Sicario
|de Denis Villeneuve, 2015, ****
Au cours d’une opération de force contre des contrebandiers en banlieue d’El Paso, une équipe de flics américains voit la maison leur exploser à la gueule : elle a été spécialement piégée pour leur visite. Blessée légèrement, Kate, fliquette trentenaire divorcée et caractérielle qui « abat des portes depuis son premier jour », se voit proposer de rejoindre une « task force » visant à foutre la merde à Ciudad Juárez. L’objectif : débusquer le boss local, le forcer à bouger et le chopper à ce moment-là. Le problème : Kate a tendance à tout faire dans les règles, ce qui n’est pas toujours le cas de Matt, qui dirige la task force avec des méthodes plus proches de la CIA que de la police, ni d’Alejandro, un ancien procureur mexicain réfugié aux États-Unis on ne sait trop pourquoi…
Villeneuve sait faire du thriller sordide, il l’a montré avec Prisoners.
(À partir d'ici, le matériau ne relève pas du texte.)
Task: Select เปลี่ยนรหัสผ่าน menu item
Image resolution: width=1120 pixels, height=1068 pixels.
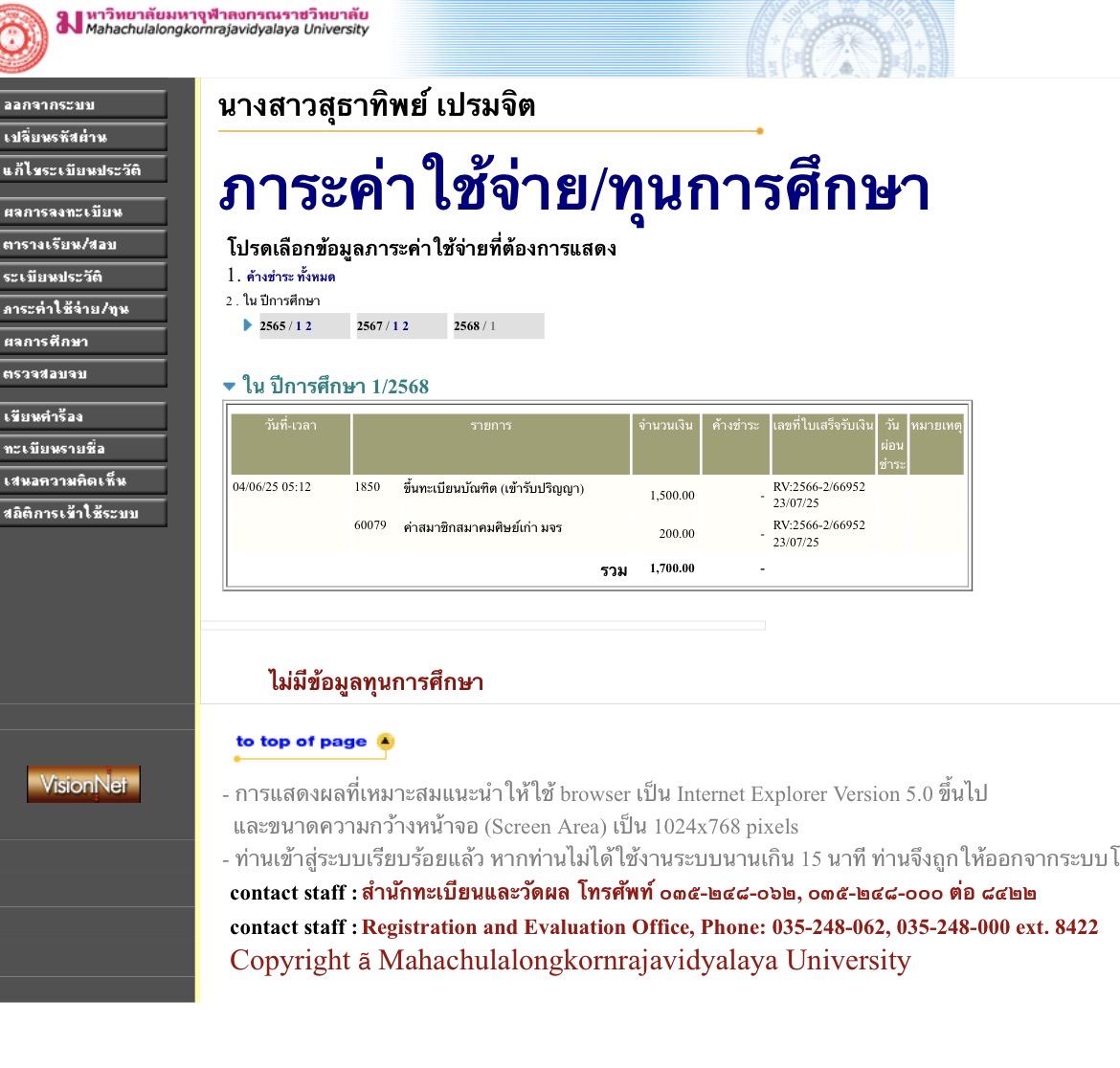Action: [x=83, y=137]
Il sait créer des ambiances lourdes et il sait filmer des plans trash qui font mal là où il faut. Et il se trouve que ce sont exactement les qualités qui permettent de faire un bon polar mâtiné de western.
Parfaitement maîtrisé, Sicario progresse donc implacablement, avec un rythme, une ambiance, un scénario qui n’hésite pas à paumer un peu le spectateur à l’occasion — on n’en sait pas plus que Kate, qui est totalement baladée jusqu’au moment où elle apprend la vraie raison de sa présence — et une logique irréprochable. On peut douter du réalisme de certains passages, mais d’autres sont tirés de la vraie vie (les corps démembrés exposés à la vue de tous sont un grand classique des cartels) et le mélange fonctionne parfaitement. Les acteurs sont évidemment impeccables : Villeneuve est un bon directeur, Blunt commence à connaître son boulot, et del Toro et Brolin n’ont plus rien à prouver depuis des lustres. Au passage, Emily Blunt en garçon manqué, anti-glamour au possible, c’est assez réussi. Quant aux aspects techniques, outre le montage de Joe Walker (pas le pilote de X‑15, non, le monteur de Shame), sobre et efficace, on notera surtout le boulot du directeur de la photographie, un certain Roger Deakins qui a juste filmé quelques petits trucs sans intérêt comme Prisoners, Skyfall, True grit, No country for old men, Jarhead et autres, et qui fournit quelques plans absolument superbes.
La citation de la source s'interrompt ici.